WHAT YOU WILL DO — For every line below, set down an identical copy.

--- TASK INPUT ---

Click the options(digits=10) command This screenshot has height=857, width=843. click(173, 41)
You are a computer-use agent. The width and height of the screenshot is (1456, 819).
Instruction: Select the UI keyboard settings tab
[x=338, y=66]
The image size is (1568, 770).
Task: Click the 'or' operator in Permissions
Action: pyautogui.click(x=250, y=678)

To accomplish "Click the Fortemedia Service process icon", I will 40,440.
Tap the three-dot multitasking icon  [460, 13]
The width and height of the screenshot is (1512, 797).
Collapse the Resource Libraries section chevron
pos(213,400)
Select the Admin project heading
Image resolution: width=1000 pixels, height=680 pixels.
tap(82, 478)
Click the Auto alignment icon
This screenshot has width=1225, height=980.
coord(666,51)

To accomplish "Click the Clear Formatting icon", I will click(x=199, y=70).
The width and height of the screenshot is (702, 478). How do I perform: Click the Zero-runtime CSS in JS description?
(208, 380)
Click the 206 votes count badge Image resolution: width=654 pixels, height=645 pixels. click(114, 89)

---

SOLUTION TO THIS EXERCISE —
Click the options(digits=10) command This screenshot has height=857, width=843. click(173, 41)
You are a computer-use agent. The width and height of the screenshot is (1456, 819).
Instruction: Select the UI keyboard settings tab
[x=338, y=66]
The image size is (1568, 770).
Task: Click the 'or' operator in Permissions
Action: pyautogui.click(x=250, y=678)

To accomplish "Click the Fortemedia Service process icon", I will 40,440.
Tap the three-dot multitasking icon  [460, 13]
The width and height of the screenshot is (1512, 797).
Collapse the Resource Libraries section chevron
pos(213,400)
Select the Admin project heading
Image resolution: width=1000 pixels, height=680 pixels.
tap(82, 478)
Click the Auto alignment icon
This screenshot has width=1225, height=980.
coord(666,51)

To accomplish "Click the Clear Formatting icon", I will click(x=199, y=70).
The width and height of the screenshot is (702, 478). How do I perform: Click the Zero-runtime CSS in JS description?
(208, 380)
Click the 206 votes count badge Image resolution: width=654 pixels, height=645 pixels. click(114, 89)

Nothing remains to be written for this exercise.